*Data for processing*
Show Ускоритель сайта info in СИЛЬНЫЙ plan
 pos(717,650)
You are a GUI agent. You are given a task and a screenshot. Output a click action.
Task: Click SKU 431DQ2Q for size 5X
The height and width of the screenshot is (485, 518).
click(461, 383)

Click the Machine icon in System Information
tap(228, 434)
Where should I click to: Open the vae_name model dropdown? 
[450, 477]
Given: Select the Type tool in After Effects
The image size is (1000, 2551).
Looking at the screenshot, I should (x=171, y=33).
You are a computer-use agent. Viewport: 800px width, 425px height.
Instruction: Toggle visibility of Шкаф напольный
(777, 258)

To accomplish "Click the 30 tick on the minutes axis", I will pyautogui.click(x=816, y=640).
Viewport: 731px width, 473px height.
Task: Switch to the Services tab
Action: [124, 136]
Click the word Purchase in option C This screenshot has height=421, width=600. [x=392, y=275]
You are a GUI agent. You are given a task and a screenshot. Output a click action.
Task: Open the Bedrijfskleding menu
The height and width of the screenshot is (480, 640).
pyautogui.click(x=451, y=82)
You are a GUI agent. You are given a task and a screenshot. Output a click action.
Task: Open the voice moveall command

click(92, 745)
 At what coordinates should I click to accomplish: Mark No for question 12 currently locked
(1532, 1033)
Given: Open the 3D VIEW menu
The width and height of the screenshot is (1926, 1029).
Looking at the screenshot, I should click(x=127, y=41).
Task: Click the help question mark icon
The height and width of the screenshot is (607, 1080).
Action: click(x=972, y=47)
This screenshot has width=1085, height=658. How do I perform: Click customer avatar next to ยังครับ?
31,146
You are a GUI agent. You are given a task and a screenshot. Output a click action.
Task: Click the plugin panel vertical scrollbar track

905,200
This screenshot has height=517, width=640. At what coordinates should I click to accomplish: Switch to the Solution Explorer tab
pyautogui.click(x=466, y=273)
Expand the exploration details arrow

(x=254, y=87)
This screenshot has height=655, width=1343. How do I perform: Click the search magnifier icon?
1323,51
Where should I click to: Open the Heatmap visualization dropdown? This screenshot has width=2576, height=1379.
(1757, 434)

*Exercise task*
Convert everything from the line containing "This screenshot has height=655, width=1343." down through the end of the records into a two-column CSV with the headers text and answer, one row per record. Quote every field and replace any line breaks inside a field with spaces.

*The completed task*
text,answer
"This screenshot has height=655, width=1343. How do I perform: Click the search magnifier icon?","1323,51"
"Where should I click to: Open the Heatmap visualization dropdown? This screenshot has width=2576, height=1379.","(1757, 434)"